O vereador José Odair Gallo, da bancada do Partido Democrático Trabalhista (PDT) na Câmara Municipal de Naviraí, ao participar da reunião ordinária de segunda-feira (02) demonstrou sua preocupação com a falta de médicos legistas para atender a cidade de Naviraí e municípios adjacentes. Segundo o vereador, até a pouco tempo, cadáveres de toda a região eram conduzidos até o Necrotério Municipal desta cidade para os exames cadavéricos e a feitura dos respectivos laudos.

Infelizmente, isso não ocorre atualmente, sendo os mesmos conduzidos para Nova Andradina ou até mesmo Dourados, cidades distantes em torno de 140 a 150 km. “Isso ocorreu porque os médicos legistas que atendiam aqui foram aposentados ou pediram seu desligamento do quadro de servidores do Estado”, justificou o vereador.

Ao discutir esse assunto, Gallo disse que em 20 de junho de 2011 ele e o vereador Antonio Carlos Klein, apresentaram a Indicação nº 146/2011 que pedia ao secretário Estadual de Justiça e Segurança Pública, Wantuir Francisco Brasil Jacini, providências para a contratação de novos médicos legistas para atender Naviraí e região.

Local apropriado
Tanto o vereador Gallo como doutor Klein sempre demonstraram preocupação com esse fato.

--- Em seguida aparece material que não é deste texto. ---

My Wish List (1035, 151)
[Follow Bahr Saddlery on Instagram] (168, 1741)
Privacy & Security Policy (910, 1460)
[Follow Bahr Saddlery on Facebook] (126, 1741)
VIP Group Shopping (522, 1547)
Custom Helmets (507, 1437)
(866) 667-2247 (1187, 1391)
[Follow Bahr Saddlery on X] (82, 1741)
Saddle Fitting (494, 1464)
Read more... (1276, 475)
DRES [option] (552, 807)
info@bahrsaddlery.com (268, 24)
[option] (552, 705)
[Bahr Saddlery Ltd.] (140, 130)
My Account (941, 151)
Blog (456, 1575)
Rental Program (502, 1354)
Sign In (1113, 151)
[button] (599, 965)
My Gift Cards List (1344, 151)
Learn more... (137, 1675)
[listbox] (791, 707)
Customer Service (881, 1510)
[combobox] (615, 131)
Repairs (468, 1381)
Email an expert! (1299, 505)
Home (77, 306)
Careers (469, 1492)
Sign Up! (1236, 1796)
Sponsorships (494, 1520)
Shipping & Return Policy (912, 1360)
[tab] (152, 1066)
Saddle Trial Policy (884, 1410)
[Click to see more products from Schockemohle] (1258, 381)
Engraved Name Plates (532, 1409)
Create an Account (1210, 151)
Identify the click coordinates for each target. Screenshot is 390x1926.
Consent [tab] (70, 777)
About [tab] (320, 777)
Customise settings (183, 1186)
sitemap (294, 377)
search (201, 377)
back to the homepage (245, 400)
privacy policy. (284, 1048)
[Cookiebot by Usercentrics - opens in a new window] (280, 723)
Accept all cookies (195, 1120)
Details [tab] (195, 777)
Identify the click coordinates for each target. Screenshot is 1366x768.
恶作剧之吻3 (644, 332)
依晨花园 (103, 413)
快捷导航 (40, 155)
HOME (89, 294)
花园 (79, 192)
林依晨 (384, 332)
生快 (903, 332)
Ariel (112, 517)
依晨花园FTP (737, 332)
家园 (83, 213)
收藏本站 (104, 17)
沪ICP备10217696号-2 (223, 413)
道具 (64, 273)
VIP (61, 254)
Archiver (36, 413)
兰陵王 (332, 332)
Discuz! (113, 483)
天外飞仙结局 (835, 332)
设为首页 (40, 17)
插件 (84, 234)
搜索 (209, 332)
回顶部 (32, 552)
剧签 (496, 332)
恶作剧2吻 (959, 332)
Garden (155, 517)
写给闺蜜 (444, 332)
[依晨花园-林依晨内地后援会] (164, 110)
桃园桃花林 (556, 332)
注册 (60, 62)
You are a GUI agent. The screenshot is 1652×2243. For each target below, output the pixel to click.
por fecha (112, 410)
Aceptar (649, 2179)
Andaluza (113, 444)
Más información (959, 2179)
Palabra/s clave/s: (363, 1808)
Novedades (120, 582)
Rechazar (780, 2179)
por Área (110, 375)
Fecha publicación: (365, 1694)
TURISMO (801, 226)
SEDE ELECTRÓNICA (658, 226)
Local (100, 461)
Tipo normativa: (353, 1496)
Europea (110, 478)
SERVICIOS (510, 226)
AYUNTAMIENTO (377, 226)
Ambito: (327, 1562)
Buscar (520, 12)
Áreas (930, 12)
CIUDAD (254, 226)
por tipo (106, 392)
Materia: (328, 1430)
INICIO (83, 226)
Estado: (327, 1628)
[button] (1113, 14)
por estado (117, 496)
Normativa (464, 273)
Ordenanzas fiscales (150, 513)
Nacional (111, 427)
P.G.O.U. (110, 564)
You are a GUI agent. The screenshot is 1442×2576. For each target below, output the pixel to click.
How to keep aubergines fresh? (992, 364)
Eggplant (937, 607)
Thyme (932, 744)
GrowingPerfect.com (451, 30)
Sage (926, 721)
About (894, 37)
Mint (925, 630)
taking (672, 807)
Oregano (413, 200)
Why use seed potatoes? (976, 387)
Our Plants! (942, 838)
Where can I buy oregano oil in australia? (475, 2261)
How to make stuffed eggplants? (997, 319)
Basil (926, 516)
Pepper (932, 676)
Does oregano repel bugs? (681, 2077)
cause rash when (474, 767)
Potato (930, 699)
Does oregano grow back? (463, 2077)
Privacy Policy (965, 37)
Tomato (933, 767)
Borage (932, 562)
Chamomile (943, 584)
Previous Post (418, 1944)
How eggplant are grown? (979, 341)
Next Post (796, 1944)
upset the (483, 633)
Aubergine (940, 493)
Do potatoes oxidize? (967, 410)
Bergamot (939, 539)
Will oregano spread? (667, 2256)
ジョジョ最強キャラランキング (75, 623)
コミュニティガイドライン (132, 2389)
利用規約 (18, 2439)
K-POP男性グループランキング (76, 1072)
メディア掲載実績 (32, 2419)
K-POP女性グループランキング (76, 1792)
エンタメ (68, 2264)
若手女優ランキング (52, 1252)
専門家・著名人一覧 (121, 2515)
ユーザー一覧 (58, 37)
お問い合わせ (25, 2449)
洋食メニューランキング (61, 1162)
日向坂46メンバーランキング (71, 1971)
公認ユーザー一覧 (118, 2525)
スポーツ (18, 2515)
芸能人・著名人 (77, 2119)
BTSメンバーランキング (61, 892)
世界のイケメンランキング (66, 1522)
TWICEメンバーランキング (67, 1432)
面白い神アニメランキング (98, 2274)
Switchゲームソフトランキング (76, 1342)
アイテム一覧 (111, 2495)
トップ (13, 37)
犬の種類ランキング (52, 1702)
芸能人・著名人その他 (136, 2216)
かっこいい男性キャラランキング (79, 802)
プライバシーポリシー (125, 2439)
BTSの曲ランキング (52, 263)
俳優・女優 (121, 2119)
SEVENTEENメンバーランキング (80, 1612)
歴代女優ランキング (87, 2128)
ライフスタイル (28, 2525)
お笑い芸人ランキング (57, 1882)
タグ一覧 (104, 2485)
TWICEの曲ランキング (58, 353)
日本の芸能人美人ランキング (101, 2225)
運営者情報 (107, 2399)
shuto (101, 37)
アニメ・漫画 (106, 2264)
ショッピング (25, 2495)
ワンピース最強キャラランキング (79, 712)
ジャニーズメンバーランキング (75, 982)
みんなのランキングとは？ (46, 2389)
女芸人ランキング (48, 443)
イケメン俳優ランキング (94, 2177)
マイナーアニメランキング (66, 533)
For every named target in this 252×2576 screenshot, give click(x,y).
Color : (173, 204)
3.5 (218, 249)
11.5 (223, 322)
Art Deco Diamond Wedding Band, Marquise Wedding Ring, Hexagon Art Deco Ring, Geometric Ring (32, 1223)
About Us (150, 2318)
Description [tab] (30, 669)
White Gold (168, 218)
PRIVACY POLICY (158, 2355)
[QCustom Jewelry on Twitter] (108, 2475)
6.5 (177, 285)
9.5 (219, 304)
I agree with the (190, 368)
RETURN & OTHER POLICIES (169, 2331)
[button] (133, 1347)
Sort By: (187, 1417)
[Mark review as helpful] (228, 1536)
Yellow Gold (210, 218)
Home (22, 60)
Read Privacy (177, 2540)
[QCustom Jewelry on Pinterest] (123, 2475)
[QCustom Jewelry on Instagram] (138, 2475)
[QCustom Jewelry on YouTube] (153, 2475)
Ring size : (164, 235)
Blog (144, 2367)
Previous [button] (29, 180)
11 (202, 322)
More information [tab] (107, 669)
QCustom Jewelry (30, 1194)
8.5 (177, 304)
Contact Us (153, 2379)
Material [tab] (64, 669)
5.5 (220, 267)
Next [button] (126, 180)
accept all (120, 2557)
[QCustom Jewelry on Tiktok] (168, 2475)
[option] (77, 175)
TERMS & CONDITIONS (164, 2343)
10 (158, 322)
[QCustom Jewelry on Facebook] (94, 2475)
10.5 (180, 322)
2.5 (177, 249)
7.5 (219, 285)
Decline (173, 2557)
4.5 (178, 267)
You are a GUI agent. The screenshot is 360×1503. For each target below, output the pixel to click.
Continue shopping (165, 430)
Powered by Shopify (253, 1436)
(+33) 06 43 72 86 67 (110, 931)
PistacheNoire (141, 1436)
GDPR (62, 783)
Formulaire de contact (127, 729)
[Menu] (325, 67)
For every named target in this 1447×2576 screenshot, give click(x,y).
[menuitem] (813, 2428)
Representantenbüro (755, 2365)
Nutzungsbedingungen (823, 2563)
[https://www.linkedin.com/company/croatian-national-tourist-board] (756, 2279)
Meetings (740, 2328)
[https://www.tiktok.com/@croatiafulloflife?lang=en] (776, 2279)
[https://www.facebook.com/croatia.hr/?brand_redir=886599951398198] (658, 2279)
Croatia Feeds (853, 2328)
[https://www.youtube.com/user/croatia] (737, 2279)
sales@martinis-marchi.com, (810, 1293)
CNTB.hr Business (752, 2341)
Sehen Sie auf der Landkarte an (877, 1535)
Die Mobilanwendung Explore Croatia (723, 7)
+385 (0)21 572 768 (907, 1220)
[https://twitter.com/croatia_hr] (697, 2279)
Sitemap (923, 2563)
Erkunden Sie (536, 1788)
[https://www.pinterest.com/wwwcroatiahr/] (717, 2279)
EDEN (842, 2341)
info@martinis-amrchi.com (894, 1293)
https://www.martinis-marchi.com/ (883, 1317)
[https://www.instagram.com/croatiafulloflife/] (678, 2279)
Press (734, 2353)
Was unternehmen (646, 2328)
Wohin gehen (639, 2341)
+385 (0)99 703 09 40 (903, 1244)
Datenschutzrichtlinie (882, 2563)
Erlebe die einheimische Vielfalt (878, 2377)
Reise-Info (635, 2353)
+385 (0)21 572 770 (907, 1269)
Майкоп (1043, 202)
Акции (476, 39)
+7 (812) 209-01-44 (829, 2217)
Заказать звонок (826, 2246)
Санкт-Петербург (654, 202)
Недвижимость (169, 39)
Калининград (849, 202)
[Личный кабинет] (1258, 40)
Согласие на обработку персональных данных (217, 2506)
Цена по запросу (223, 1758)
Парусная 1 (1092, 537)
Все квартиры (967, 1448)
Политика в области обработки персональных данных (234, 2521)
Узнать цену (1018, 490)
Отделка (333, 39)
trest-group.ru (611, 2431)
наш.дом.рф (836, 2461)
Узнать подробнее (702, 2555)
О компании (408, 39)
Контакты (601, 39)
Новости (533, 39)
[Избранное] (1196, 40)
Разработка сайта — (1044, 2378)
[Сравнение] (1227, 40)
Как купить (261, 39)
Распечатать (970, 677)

Na reunião desta semana todos os vereadores foram unânimes em afirmar que providências urgentes precisam ser tomadas pelo Governo do Estado para regularizar essa situação. “É inacreditável e inaceitável, mas aqui existiu um caso em que o cadáver chegou com a família no Necrotério no início da noite de determinado dia e só foi liberado para velório e sepultamento as 14 horas do dia seguinte. Isso não podemos aceitar porque nesse caso os familiares foram desrespeitados e não mereciam ser tratados desta maneira”, disseram todos os vereadores ao tomarem conhecimento do caso naquela reunião.

Outro assunto abordado pelos vereadores naviraienses é que a inexistência de um local apropriado para o funcionamento do Instituto Médico Legal (IML) desmotiva os profissionais da medicina que fazem concurso para prestar tal atendimento. “A falta de estrutura é tamanha que em alguns casos eles preferem pedir o desligamento do que continuar a realizar tais procedimentos que são exigidos pela legislação vigente”, salientou José Odair Gallo.